The answer is the number of lines in the data that contain the word "mode"; give it alone.

────

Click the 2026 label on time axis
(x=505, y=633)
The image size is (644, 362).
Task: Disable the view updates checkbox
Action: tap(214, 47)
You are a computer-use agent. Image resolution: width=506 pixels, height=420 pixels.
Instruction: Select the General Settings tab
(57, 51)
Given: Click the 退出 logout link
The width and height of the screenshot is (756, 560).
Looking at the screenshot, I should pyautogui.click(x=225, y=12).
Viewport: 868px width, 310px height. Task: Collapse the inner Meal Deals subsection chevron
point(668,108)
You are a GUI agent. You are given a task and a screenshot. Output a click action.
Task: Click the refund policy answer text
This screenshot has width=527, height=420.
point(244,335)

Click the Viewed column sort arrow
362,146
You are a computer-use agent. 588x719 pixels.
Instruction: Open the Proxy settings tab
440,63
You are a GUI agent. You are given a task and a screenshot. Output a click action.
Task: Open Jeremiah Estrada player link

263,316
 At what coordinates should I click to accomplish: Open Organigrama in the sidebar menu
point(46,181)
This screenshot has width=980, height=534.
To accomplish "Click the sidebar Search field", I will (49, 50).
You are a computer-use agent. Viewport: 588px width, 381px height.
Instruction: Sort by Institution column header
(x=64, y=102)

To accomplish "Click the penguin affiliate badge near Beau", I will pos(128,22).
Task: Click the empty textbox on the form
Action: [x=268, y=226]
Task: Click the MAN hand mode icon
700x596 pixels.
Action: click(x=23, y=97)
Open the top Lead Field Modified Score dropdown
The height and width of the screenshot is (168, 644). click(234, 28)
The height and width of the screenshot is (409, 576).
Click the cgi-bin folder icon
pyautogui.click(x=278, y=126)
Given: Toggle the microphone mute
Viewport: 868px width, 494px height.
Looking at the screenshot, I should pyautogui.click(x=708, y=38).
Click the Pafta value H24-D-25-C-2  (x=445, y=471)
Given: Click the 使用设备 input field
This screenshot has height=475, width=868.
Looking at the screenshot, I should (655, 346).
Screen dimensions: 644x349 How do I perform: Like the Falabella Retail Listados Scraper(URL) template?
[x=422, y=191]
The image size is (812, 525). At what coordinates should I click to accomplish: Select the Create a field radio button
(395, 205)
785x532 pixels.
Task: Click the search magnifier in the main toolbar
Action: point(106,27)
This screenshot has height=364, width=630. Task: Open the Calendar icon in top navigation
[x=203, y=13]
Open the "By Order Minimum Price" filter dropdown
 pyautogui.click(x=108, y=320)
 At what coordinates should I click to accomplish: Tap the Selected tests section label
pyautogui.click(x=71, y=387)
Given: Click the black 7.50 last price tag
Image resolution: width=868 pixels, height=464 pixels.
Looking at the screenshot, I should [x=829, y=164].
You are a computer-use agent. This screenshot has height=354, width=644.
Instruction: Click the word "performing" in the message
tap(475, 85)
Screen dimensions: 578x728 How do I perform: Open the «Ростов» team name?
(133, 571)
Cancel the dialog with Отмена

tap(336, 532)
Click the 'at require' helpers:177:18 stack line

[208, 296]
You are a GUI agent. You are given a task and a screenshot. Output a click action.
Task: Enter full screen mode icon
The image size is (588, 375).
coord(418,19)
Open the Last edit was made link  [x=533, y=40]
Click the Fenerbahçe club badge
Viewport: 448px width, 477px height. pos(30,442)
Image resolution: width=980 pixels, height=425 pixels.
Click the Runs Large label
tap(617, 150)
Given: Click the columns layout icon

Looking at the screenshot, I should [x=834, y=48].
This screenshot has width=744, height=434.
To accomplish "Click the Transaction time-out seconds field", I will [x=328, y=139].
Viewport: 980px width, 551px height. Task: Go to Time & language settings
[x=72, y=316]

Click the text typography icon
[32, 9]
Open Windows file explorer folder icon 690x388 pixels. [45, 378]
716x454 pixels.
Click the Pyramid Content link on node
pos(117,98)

────

* ANSWER TO THIS EXERCISE
2